Paternalism, Is it Here to Stay?
Tibor R. Machan
Or maternalism, if you wish, for what billions of people across the globe appear to want from government is being treated like children, taken care of by some elders. Yet this is an old story, indeed.
Throughout the ancient world, including in much of its political literature, the idea has been dominant that government is our care taker. All the kings had been credited with the role of “keepers of the realm,” as if they were the legitimate owners of the regions they ruled and had the virtue and wisdom—not to mention authority—to rule the rest of us.
It is only gradually, beginning with Magna Carte in the 13th century, that the myth of monarchical superiority came under serious and widespread enough criticism. At first it was only that perhaps some of the nobles in the country ought to curb the king’s absolute sovereignty; in time, especially with the emergence of the classical liberal social-political idea, the very notion of the special status of those in government started to be questioned.
With the American Founders, of course, the view that government held sovereignty over us all lost some credibility. We all are equal in having unalienable rights, to life, liberty, the pursuit of happiness and any other thing that doesn’t violate the rights of others. This truth took a while to surface but it finally got on the agenda within the forums of political disputation. And when Abraham Lincoln said that "No man is good enough to govern another man without that other’s consent," the point was beginning to catch on, especially in light of the Draconian paternalism of chattel slavery.
Yet, after its brief emergence, the idea of a free society began to get lost in the shuffle. The paternalists started to regain their appeal, what with all the promises they offered to save people from having to fend for themselves and only with the voluntary cooperation of their fellows. No, the temptation of taking shortcuts by way of coercion, which is the prime motivation of criminal conduct, was beginning, once again, to be yielded to and the old governmental habit reasserted itself.

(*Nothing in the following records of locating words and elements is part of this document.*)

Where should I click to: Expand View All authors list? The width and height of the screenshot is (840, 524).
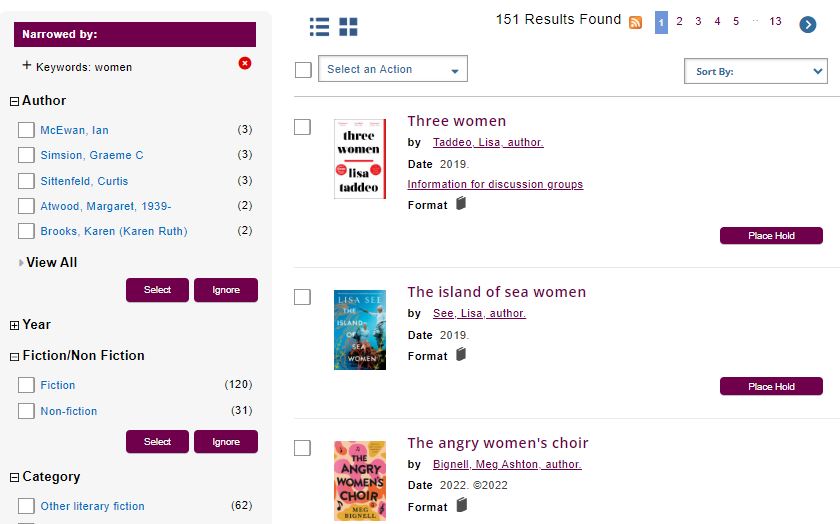(x=50, y=262)
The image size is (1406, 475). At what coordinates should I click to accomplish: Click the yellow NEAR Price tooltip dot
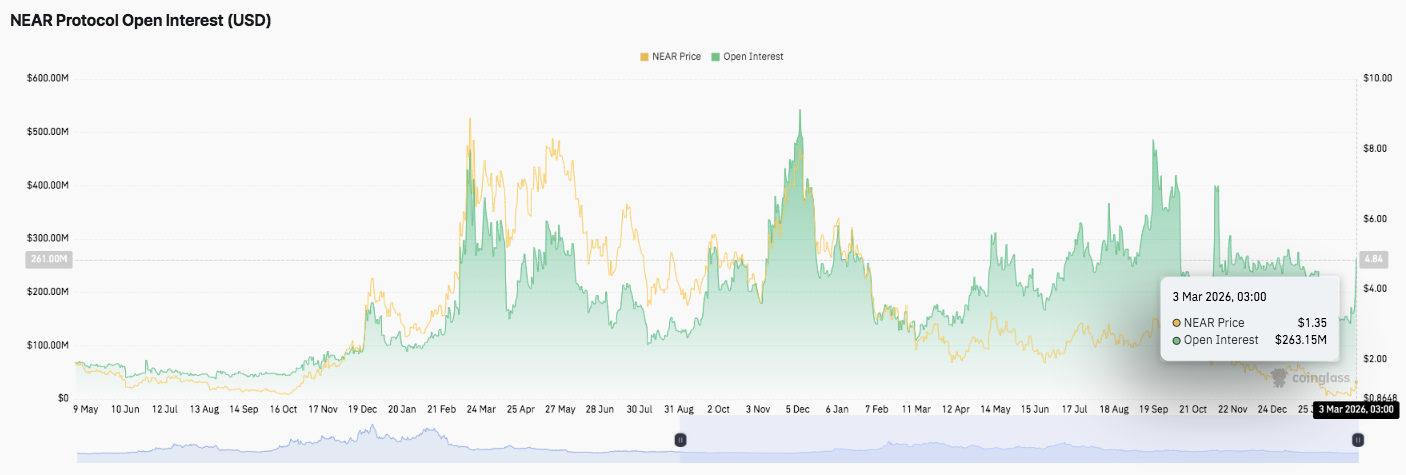coord(1177,323)
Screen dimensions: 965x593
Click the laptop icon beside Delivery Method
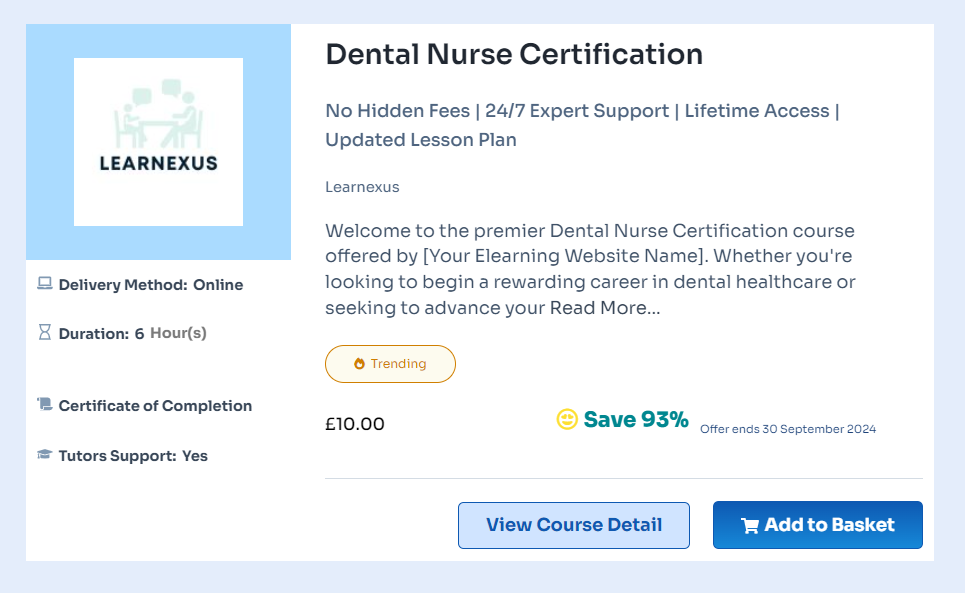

By the time Americans encountered some serious difficulties in their country (due to compromises on their commitment to full liberty), via for example, the Great Depression, they started to cave in to the notion that some great savior is needed to take care of us. FDR came charging in, claiming to have the magic formula that none of the old monarchs could deliver on, namely, to provide us all with guarantees against life’s uncertainties and complications. Instead of keeping loyal to the spirit of the American Founder’s idea of individual rights, FDR invented the so called “Second Bill of Rights,” with all of its promises to guard us against adversities of any kind by way of wealth redistribution and the conscription of all for the benefit of all. It is from this attitude that millions of Americans began to look to government for protection against disease, ignorance, natural disaster and anything else they were worried about in their lives.
Which brings up, a year after it happened, the disaster that was hurricane Katrina. Nearly everyone knows by now that the disaster wouldn’t have been nearly so severe had those levies been properly cared for, just to mention one task the nanny state assumed for us. But instead of learning from this that government isn’t the answer but the problem, in ninety-nine percent of cases where it asserts its powers for our good, the cheerleaders of the paternalistic state continue to drum up support for getting it further involved in our lives.
What Katrina taught these champions of the all mighty government isn’t that the solving of our problems in virtually all cases—apart from abating of violent crimes and foreign aggressions, perhaps—should be decoupled from government. No, like the proverbial gambling addict, millions of Americans and their academic leaders want, instead, to go back to Uncle Sam for its useless "help." As if government really were the source of help for people. Never mind Hitler, never mind Mussolini, never mind Stalin, never mind Mao, and never mind all the lesser tyrants and dictators and pretenders to serving the public interest, these dreamers will not give up. So even while some around the globe are experimenting, sometimes only as a last resort, with privatization, others are clamoring for more statism.
It is time, really, to give up the myth of paternalism, of the nanny state, of the superiority of those who have a monopoly on the use of coercive force in society.